My dad passed away about six weeks ago.
My mother passed away almost 14 years ago.
Our family home was sold last year.
I find myself feeling unmoored in a way I have never felt before in my life. I have no living parents and the house that has been “home base” since I was three years old no longer belongs to the family. Because of my father’s notoriety, there was a lot of attention paid to his passing including articles in major newspapers. The image above is of the California State Capitol flying the flag at half-mast in honor of my father.
In a very real way, my dad left a public legacy by which he will be remembered. He wrote meaningful opinions when he was on the California Supreme Court and won important cases as the Executive Director of California Rural Legal Assistance. He was part of important investigations as Vice-Chair of the United States Commission on Civil Rights.
What was telling to me though, as I read and listened to many memorial statements about my dad, was that what most touched people wasn’t his professional accomplishments but the way he touched their lives personally- his humility, his kindness, his humanity.
Since both of my parents have now passed, I’ve been thinking a lot about legacy. Part of that may also include that as I inch closer to fifty, thoughts of my own legacy begin to grow.
My mother lived a very different life than my father. While Dad was very public and connected with the broader political and legal communities, Mom was very private. She spent most of her time, at least during my life, in our small rural community. She was one of the pillars of our tiny country church. She didn’t have “historic” accomplishments that will be studied in law schools for generations. She poured her life into her children, her local community, and her church. I don’t know how many times my dad was off speaking to hundreds of people while my mom spent the evening chauffeuring my friends and me around or attending a Bible study.
My dad passed away on a Friday afternoon, so all weekend long there were articles about his passing. On Sunday, which happened to be Mother’s Day, I attended the small country church in which I was raised. And, I do mean small. I think there were thirteen of us there. Two young women in attendance were asked to speak about their mothers. One, though, decided to also speak about two mother figures she had at the church. One of those was my mother who died 14 years ago when this young woman was a teenager.
Yes… I cried.
I was already emotional with Dad passing but it struck me how strong my Mom’s legacy is despite being so private. This woman still reflected on the influence my mother had on her so many years later.
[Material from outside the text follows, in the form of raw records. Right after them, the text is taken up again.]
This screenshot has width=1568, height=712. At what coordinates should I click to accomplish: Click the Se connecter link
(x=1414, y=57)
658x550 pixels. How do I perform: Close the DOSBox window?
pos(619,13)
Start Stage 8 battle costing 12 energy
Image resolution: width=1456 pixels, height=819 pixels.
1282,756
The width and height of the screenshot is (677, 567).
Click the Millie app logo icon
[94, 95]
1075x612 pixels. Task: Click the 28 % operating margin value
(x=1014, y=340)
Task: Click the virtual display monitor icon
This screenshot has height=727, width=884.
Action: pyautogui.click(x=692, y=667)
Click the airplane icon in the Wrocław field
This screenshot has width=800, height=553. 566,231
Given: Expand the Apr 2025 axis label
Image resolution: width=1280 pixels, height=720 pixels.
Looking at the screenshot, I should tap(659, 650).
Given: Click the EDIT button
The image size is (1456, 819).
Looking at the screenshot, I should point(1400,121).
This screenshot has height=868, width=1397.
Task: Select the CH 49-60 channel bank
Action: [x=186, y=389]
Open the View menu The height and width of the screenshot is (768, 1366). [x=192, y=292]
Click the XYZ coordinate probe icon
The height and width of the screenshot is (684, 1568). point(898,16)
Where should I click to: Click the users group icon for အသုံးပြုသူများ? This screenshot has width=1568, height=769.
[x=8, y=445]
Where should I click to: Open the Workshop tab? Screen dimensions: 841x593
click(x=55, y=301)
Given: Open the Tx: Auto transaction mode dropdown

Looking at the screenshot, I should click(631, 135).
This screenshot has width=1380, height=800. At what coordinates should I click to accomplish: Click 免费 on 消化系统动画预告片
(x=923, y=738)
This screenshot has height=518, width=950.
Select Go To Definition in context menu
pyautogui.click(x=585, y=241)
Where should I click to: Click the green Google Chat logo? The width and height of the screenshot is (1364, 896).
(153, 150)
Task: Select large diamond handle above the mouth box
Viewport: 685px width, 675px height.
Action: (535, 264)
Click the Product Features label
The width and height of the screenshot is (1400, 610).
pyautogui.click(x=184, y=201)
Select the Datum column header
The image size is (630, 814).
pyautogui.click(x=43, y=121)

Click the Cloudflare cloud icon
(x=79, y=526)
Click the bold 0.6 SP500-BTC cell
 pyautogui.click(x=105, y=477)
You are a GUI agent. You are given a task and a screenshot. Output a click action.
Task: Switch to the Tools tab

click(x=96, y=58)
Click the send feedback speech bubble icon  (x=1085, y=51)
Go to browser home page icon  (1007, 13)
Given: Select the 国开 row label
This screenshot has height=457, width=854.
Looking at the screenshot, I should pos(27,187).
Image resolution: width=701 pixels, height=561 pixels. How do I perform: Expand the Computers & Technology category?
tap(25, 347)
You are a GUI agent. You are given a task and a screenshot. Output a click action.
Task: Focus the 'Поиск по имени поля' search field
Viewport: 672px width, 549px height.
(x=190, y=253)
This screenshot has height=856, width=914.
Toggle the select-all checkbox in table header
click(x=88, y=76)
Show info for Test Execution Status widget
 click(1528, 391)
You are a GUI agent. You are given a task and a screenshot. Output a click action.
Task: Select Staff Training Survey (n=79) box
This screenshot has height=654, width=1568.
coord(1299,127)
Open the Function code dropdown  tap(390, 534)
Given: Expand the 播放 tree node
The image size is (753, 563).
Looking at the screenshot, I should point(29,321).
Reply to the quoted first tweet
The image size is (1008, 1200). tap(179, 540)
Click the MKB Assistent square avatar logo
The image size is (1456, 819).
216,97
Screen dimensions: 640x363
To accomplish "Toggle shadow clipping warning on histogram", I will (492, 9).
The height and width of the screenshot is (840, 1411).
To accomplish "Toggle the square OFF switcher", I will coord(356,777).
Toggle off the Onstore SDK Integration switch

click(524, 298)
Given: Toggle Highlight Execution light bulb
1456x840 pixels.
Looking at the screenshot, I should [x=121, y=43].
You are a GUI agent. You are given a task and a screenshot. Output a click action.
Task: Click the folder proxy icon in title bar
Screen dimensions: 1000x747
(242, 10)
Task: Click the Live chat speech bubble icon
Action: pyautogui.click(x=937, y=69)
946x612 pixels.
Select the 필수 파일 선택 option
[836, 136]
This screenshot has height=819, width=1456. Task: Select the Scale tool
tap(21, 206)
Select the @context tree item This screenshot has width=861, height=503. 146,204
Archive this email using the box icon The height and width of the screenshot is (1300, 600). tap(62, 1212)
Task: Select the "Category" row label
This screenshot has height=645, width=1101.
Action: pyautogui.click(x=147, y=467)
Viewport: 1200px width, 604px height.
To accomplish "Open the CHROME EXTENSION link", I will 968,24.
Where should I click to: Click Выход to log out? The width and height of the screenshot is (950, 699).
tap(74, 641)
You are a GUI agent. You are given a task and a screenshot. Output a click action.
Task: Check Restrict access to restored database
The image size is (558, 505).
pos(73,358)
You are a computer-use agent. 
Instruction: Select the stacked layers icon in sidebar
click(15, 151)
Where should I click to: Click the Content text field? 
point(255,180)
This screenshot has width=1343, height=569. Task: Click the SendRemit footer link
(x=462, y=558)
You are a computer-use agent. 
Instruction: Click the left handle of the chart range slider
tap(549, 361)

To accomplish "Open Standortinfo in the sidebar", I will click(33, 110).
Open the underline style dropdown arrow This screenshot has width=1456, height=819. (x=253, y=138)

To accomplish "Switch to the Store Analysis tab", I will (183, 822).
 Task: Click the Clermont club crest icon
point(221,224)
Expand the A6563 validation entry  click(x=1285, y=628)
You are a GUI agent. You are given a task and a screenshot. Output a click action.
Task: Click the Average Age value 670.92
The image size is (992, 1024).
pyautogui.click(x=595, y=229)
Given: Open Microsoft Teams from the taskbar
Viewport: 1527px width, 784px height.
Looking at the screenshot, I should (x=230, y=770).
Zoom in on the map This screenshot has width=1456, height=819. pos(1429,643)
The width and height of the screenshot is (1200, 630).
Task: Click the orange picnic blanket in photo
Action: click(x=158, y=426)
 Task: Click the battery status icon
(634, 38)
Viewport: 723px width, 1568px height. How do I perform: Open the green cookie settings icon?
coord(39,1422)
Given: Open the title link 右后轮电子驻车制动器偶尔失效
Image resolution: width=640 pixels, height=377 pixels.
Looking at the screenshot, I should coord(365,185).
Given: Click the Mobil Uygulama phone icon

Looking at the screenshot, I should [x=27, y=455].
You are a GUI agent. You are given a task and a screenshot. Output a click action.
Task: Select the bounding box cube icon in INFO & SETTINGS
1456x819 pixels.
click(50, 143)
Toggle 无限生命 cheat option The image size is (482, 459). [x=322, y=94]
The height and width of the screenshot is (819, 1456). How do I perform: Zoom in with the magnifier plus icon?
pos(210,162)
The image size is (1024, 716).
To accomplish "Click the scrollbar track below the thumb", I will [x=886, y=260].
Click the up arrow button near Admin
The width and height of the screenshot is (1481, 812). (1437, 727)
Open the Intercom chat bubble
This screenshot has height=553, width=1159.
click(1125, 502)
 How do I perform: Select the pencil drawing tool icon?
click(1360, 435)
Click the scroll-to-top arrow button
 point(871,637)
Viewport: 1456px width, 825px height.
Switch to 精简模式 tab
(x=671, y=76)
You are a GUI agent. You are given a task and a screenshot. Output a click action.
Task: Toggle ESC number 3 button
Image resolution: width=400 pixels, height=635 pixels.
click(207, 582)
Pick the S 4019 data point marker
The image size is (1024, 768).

That is the legacy I most cherish about both of my parents. The legacy of speaking individually into people’s lives. A legacy of empathy, of care, of love. As a professor, artist, and scholar, I will never be on the Civil Rights Commission or the California Supreme Court. My life isn’t as public as my father’s nor as private as my mother’s. But, I can continue both of their legacies by pouring into the lives of my family, my community, my church, and my students.